:: Input data ::
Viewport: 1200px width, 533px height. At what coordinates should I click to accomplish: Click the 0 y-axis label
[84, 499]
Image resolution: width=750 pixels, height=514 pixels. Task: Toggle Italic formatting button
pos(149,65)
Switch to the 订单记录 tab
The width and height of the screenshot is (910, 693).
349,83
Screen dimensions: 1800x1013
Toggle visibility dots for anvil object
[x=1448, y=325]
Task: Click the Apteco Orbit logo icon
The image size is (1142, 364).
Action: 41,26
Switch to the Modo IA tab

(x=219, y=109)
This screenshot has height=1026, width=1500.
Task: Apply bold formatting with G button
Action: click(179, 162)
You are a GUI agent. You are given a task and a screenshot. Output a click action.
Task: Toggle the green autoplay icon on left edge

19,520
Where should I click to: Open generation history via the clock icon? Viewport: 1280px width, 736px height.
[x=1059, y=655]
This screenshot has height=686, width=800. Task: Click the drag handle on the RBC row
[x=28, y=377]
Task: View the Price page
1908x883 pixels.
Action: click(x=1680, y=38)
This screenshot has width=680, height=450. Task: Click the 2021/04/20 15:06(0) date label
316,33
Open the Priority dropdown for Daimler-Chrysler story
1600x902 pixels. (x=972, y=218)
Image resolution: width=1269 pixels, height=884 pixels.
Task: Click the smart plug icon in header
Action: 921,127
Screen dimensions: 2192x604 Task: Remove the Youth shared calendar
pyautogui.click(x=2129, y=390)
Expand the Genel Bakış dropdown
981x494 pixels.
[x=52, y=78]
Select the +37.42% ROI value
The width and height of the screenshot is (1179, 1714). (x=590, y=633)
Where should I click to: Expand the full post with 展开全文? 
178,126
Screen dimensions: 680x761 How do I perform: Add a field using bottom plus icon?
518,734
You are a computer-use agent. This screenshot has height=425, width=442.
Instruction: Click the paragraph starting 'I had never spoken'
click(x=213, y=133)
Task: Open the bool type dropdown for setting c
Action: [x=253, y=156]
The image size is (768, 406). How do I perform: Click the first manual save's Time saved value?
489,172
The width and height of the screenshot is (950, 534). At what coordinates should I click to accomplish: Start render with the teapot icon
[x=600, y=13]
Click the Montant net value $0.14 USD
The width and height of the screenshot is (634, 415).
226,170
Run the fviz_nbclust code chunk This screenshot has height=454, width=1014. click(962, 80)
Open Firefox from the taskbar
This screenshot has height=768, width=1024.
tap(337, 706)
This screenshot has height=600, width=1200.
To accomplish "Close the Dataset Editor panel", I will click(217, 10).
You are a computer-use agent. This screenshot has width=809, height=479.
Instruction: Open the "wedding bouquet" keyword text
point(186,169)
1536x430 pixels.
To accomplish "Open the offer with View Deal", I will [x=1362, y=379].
:::
__Prompt__. Among the entries above, how many lines hold the string "computer"? Answer with the number only.

__Reply__. 2